Forgot what made me think about this topic but I’ve been considering this for a week or two… Curious what you all think.
When I mean “hardest” “video game”, I mean whatever game that you find objectively more difficult than all other ones on the market, as long as it’s a video game. I guess exposure to different genres/types of games can influence the answer to this question a lot so… Hence I was curious about your rationale.
I have a pretty solid answer & rationale but I guess I shouldn’t share that in the main post to bias results…
QWOP, by a wide margin. Reasoning: It’s free, go try it.
There is one game, one level, that was so hard to beat that I just gave up and walked away, never to return. The stampede on Lion King from the SNES.
A lot of games from that era were epically hard; few games had a difficulty setting, a lot of tie-ins meant games looked and played polished but no effort was given to make a solid game, computing power meant there was usually only one way to complete a mission or level. However this was a game made for kids and that fucking game, that fucking level was simply bullshit.
The Stampede?
I hardly ever beat Level 2…aka. the platformer version of “I Just Can’t Wait To Be King”.
And Level 3 has some annoyingly tough jumps too. I think The Stampede is level 4?
The only way most of us ever played the second half of the game is level select…
Even if I somehow managed to outrun the stampede and climb the waterfall, I could never ever manage to beat Scar. Thank goodness for older siblings.
I got all the way to the last level once… but never beat it. The lava level man.

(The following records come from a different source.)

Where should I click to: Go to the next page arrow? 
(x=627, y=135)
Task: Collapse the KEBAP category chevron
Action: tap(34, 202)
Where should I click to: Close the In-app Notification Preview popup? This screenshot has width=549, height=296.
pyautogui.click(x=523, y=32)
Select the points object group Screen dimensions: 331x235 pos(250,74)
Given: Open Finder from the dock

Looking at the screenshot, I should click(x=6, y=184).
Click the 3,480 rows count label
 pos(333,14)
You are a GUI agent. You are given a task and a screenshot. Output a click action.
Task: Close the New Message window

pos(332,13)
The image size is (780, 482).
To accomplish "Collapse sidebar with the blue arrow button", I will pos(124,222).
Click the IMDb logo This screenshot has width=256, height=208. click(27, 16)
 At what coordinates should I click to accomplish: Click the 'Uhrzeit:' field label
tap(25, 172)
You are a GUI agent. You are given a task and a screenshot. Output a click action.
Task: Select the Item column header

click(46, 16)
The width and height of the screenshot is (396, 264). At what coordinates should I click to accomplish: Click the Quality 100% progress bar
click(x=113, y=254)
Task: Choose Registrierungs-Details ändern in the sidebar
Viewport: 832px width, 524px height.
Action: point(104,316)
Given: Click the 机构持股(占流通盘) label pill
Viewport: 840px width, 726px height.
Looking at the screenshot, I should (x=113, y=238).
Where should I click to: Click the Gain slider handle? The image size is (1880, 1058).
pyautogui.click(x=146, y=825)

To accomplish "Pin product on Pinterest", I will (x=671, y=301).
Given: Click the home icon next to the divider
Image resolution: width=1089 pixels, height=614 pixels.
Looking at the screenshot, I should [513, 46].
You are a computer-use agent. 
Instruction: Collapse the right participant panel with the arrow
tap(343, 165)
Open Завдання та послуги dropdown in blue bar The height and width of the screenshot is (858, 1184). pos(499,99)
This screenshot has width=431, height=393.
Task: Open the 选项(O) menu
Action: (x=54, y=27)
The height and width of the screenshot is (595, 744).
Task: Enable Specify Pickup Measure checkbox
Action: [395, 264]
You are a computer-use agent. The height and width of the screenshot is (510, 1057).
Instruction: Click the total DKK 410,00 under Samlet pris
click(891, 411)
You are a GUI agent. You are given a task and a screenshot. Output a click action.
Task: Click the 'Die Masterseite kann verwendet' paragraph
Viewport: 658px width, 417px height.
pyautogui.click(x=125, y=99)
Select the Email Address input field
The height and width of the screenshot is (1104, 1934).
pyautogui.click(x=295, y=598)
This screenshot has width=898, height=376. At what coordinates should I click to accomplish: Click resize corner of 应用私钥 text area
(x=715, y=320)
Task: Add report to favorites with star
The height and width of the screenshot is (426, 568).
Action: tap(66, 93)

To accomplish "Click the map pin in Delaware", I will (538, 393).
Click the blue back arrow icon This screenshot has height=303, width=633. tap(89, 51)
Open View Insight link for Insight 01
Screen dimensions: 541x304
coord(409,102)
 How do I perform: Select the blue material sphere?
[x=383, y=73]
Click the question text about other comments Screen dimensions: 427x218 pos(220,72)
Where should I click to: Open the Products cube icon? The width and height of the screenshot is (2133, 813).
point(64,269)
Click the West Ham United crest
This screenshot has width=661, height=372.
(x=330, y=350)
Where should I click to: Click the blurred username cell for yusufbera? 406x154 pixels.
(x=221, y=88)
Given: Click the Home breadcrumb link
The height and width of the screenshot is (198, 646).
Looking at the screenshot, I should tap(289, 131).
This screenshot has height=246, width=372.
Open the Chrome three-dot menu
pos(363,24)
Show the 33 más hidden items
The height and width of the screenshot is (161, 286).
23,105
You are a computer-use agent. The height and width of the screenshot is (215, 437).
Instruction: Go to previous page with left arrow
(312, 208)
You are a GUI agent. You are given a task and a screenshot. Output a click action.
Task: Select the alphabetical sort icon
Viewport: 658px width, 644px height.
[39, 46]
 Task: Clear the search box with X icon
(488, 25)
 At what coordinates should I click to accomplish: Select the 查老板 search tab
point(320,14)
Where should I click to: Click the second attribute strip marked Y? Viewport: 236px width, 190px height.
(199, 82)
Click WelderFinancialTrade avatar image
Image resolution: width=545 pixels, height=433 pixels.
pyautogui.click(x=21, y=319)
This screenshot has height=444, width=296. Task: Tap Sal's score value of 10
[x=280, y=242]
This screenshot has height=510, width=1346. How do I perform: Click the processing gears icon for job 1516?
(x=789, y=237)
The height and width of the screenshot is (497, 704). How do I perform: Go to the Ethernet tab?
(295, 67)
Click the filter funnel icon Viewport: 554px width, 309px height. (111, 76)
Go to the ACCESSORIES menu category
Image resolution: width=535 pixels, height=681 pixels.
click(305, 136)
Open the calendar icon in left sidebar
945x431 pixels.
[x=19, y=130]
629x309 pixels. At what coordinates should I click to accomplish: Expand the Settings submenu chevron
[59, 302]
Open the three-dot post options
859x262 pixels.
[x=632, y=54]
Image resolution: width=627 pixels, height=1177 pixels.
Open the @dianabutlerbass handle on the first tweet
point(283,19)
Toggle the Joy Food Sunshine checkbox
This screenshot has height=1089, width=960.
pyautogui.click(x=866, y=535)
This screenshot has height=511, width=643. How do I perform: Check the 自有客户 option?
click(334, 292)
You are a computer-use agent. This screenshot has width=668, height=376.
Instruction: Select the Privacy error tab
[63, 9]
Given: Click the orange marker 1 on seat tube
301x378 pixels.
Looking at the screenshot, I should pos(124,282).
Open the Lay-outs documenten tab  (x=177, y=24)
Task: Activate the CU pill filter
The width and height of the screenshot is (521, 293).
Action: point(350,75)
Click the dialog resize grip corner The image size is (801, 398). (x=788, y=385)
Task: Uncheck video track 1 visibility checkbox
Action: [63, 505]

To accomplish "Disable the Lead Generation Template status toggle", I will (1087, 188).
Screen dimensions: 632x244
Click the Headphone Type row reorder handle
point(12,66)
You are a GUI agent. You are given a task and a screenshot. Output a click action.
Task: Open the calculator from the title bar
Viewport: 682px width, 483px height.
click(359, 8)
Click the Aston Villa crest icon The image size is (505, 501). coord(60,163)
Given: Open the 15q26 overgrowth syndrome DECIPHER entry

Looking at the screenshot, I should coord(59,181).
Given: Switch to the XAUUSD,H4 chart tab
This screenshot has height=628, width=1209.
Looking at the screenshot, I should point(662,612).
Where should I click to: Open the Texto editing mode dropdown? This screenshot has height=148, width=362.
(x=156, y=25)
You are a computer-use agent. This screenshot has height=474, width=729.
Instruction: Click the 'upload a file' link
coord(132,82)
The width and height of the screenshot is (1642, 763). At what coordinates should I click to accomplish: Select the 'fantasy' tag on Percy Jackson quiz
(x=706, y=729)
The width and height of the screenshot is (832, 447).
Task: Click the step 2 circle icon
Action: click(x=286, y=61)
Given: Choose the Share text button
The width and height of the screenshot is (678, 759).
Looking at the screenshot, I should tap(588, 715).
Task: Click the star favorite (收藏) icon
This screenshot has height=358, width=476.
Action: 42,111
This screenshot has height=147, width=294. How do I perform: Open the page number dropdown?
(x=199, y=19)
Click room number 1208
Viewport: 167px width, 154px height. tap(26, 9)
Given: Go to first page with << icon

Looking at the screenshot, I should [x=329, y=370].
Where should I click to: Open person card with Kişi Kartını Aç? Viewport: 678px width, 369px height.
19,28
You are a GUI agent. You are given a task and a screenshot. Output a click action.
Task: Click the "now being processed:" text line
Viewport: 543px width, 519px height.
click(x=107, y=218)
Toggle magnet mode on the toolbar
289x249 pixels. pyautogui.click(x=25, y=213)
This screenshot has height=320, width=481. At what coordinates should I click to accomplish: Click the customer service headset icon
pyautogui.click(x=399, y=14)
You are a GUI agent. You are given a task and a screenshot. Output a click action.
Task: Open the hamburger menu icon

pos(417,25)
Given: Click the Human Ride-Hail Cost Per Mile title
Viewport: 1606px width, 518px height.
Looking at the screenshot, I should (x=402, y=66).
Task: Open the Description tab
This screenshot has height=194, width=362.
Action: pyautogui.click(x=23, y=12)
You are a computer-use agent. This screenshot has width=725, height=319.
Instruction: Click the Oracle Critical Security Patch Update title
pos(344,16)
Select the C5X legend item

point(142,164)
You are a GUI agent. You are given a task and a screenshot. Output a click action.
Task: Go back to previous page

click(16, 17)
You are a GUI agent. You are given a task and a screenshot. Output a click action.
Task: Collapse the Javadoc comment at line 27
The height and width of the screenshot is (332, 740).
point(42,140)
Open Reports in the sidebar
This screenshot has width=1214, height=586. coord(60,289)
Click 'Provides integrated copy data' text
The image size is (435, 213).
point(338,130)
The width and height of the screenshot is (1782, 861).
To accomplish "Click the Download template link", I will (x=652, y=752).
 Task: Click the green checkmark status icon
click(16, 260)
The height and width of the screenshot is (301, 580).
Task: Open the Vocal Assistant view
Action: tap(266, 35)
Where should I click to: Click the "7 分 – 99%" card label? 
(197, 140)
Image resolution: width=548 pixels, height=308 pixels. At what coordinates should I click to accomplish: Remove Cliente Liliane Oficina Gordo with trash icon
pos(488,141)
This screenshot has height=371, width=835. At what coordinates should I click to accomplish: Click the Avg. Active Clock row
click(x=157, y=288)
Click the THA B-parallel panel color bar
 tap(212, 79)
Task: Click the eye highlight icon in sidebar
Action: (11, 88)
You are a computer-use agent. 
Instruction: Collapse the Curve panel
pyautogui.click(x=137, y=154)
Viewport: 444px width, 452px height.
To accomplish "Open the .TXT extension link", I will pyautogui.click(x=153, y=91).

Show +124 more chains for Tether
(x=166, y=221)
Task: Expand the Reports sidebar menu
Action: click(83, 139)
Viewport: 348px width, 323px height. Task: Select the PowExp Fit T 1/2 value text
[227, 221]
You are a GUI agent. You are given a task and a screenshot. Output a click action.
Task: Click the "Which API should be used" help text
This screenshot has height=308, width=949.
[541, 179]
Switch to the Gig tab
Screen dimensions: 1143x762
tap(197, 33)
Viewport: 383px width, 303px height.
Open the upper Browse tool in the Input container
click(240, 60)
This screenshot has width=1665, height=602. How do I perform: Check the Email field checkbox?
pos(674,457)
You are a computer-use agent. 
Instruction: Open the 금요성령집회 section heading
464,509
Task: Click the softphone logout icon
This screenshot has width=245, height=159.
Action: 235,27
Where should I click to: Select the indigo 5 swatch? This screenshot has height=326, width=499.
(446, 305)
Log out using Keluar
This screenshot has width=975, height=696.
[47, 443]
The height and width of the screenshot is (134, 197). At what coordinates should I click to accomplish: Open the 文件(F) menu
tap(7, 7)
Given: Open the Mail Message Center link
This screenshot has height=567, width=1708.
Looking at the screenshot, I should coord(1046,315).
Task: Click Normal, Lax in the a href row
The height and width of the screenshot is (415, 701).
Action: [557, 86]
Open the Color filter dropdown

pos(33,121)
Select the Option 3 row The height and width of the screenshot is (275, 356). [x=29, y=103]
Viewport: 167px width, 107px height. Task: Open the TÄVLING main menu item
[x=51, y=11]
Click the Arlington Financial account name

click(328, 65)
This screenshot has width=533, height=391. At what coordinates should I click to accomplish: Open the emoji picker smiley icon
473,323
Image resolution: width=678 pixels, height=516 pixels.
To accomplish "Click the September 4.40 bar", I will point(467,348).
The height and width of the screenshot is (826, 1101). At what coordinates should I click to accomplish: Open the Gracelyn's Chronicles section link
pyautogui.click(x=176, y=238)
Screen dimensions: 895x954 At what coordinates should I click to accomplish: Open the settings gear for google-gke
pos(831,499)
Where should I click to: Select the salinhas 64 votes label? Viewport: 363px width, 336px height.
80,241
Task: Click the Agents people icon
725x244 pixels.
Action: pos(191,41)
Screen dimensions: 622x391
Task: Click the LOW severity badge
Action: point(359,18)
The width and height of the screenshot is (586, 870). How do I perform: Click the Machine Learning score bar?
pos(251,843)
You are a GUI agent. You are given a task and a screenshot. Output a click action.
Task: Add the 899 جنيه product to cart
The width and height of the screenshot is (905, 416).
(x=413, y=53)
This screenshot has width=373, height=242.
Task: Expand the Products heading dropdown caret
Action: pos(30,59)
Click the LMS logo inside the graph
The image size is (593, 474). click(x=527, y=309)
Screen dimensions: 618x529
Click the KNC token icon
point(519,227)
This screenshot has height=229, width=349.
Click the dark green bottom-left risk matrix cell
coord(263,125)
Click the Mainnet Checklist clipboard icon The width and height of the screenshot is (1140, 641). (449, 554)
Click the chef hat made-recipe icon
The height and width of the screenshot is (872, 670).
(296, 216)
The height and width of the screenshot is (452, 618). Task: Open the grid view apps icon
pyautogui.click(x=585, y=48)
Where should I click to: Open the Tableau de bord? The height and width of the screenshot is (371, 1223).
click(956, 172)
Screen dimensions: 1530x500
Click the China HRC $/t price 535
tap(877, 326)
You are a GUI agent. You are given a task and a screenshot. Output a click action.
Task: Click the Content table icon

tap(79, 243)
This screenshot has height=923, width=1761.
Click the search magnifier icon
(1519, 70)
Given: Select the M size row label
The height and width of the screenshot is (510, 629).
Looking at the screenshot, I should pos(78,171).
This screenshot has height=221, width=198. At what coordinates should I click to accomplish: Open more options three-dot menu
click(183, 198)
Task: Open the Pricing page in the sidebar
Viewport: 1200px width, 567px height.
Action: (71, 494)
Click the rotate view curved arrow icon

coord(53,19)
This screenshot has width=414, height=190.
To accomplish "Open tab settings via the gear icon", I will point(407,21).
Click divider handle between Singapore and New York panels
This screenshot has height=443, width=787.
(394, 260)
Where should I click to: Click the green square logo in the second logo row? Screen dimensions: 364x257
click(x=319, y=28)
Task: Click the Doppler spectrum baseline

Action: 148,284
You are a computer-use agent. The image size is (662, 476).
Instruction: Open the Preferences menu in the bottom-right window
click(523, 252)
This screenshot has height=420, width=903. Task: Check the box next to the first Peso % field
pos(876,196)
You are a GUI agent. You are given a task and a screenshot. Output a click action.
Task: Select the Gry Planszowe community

There are so many kinds of difficulty that this is hard to answer.
There’s fake difficulty, where the game is just being cheap. Some games are hard because their mechanics or controls are just janky.
Some games are easy to lock yourself out of the ending and not know it. Try the game from the start again!
There’s genuinely difficult games, but any time a game is difficult in a “fair” sense, there are people on the internet who’ll beat it with a guitar controller, or blindfolded, or without any power ups.
If you want a game that not many people could beat…I don’t think many people could beat Bokosuka Wars today…
I’m glad you mentioned this! I completely agree… Which is kinda why I was asking about this in the first place. I was curious what others consider as objectively “difficult” for them, and I got my answer: my sense of “difficult” is very different from that of most Lemmy users…
fake difficulty
IMO I felt a lot of the answers pointed to games that are extremely high on the “cheap” scale… I mean yes cheap games are difficult, but yeah it does feel a bit artificial on the difficulty scale.
Which is also precisely why I didn’t think of most platformers as among the hardest games. Like for example the original IWBTG; is it difficult? Sure it is, but a large part of it comes from the game being cheap AF… Someone with good platforming skills can clear every section with a few tries. And the higher difficulties just reduce the number of checkpoints, not actually making the game fundamentally more difficult… I mean there are genuinely difficult platformers but there are objectively more difficult games out there
so many kinds of difficulty
I’m actually surprised almost no one mentioned any type of PvP games or games that are primarily reliant on competing against other humans… they go insanely hard, but like how much of Street Fighter’s difficulty is you being better than the other person vs just “know how the game works”?
If you want a game that not many people could beat
My favourite genre of games almost universally feature levels that probably fewer than 100 people across the world could beat (not counting customs), so… yeah.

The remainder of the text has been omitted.